Wilhelm Reich riteneva necessario, anzi essenziale, mettere il paziente in contatto con le proprie rigidità; esse non sono a livello di coscienza, quindi scopo di Reich era renderlo consapevole di esse e aiutarlo a scioglierle. La consapevolezza era definita con “essere in contatto” e il contatto con una parte non percepita si può acquisire aumentando la motilità. L’organismo si difende attraverso il blocco energetico di fronte a impulsi istintivi o correlati a stimoli esterni che sente pericolosi. Il sistema della percezione conscia sta alla superficie della corteccia corticale. L’Es, identificato con il principio del piacere è collegato ai processi che avvengono in profondità, sia a livello somatico che psichico. L’impulso parte dall’Es e attiva il sistema muscolare, prima di raggiungere la superficie.

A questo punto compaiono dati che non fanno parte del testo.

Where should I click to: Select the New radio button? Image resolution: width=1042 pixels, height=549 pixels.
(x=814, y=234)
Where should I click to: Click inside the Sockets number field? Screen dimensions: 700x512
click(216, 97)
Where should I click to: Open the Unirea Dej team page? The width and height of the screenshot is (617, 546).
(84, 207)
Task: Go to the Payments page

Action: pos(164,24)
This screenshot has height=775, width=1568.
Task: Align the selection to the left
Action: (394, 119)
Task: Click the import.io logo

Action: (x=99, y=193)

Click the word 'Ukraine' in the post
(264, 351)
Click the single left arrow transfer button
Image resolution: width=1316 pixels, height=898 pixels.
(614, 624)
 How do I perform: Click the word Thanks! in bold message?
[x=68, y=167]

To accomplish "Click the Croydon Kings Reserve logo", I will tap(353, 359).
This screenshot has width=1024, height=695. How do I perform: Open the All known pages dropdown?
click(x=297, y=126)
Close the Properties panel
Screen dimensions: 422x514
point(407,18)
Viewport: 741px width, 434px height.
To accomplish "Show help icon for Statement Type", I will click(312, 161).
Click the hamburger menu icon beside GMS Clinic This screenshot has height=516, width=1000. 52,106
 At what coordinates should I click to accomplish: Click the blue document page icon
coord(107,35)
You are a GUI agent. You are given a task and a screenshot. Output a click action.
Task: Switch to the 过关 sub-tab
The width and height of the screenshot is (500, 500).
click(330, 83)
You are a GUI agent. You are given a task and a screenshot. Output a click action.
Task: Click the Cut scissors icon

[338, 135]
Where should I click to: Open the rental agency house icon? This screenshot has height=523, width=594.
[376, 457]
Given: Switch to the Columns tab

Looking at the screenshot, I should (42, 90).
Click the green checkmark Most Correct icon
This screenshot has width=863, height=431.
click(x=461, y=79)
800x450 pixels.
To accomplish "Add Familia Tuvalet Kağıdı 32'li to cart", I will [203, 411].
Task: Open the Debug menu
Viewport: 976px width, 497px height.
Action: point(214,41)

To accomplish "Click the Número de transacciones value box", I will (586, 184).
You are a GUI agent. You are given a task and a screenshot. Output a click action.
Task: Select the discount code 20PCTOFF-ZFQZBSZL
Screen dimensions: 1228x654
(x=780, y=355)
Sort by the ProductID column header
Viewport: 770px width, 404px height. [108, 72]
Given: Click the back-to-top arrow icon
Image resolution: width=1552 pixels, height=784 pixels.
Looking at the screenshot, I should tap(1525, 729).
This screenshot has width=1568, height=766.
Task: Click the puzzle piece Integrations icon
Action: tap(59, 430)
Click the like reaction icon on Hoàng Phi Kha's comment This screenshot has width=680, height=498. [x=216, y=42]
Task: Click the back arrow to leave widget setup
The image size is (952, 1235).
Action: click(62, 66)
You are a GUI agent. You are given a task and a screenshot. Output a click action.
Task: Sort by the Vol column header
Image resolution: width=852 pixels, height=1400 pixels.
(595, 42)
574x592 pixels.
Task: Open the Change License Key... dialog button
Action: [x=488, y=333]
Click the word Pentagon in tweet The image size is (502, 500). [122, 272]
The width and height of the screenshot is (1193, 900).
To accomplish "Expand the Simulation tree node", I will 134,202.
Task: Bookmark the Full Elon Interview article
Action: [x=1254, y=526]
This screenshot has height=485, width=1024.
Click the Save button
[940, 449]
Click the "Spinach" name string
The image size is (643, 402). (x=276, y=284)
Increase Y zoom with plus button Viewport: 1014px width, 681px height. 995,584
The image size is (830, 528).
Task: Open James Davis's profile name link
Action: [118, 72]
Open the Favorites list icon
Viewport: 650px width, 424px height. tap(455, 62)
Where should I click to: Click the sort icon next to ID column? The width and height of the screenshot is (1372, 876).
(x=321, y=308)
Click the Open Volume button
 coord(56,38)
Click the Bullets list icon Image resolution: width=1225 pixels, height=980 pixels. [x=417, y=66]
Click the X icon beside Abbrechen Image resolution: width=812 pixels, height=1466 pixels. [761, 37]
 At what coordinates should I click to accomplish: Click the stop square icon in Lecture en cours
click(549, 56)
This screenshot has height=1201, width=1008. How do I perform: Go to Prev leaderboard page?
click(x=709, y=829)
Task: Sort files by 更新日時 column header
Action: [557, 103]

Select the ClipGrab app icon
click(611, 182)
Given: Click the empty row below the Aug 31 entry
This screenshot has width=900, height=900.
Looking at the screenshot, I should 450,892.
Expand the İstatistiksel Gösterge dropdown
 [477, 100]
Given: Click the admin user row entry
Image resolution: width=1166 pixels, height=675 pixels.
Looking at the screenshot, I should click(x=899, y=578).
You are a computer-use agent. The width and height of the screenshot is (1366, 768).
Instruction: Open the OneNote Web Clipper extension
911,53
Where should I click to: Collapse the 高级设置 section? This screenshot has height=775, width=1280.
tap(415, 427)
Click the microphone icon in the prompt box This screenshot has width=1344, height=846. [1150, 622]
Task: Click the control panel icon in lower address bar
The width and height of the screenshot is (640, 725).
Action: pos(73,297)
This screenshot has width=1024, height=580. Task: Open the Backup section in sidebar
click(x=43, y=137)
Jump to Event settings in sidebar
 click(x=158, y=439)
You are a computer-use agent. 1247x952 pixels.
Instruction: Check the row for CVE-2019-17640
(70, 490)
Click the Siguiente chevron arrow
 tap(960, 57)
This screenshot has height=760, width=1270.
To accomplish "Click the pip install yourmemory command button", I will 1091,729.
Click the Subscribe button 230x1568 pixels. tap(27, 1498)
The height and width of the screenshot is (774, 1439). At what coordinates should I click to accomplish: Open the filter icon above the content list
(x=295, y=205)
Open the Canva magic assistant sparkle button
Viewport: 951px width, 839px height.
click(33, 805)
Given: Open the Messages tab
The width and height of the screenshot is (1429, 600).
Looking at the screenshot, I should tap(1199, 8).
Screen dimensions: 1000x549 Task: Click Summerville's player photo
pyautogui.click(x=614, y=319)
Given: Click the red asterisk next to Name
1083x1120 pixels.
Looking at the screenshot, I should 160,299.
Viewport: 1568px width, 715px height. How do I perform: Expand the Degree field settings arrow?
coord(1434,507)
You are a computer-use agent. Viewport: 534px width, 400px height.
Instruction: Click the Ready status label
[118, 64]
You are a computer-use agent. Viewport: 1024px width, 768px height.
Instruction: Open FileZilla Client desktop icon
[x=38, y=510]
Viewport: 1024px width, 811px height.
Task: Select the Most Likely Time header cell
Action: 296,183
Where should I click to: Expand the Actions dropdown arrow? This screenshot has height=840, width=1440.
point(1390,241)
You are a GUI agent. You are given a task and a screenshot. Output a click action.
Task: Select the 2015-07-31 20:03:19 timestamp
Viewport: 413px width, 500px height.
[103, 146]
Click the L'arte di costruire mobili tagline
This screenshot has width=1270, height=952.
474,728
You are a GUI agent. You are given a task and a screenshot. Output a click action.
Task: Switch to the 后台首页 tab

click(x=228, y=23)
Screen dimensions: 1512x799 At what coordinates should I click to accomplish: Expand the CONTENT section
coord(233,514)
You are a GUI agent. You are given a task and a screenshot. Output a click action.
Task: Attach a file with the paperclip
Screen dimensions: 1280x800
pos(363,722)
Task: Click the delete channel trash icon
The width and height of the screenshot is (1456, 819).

I muscoli possono anche trattenere il movimento e un impulso è frenato se inadatto alla situazione. Se l’azione è conscia, parte dall’Io, che è guidato dal principio di realtà. Ma esistono anche le inibizioni inconsce, che derivano dal Super-Io (ossia dettate dalla morale introiettata già da piccoli e nel tempo) e hanno a che fare con la realtà della situazione presente. Le inibizioni inconsce rappresentano una limitazione della motilità su cui l’Io non ha alcun controllo. Il Super-Io esercita dunque il controllo sulle azioni anche attraverso la muscolatura, la quale, quando è inibita, diventa tesa, cronicamente contratta e rimossa dalla percezione. L’individuo non è consapevole dei muscoli contratti perché il freno dell’impulso è inconscio.
Sappiamo da Freud che la rimozione è una strategia di difesa. L’individuo non è consapevole che certe parti del suo sistema muscolare sotto certi aspetti non funzionano. Come a livello psichico il Super-Io impedisce che certi pensieri arrivino alla consapevolezza, così a livello biologico i muscoli cronicamente tesi impediscono a certi impulsi di raggiungere la superficie. Si può quindi comprendere l’inibizione del Super-Io dai muscoli contratti che determinano l’espressione fisica del corpo, che è collegata con la struttura caratteriale.
Reich, ma anche Ferenczi, distingueva il carattere dal sintomo nevrotico. Quest’ultimo viene percepito come “un corpo estraneo” all’Io e crea una situazione di malessere. Il carattere è invece il modo in cui la persona percepisce il suo Io, anzi è accettato come fosse l’Io stesso: “sono fatto così”. I problemi caratteriali si differenziano dai sintomi nevrotici, in quanto non c’è una “introspezione della malattia”, ma anche il carattere quando non si è sviluppato nel processo evolutivo in maniera congrua è da considerare, di per sé, nevrosi.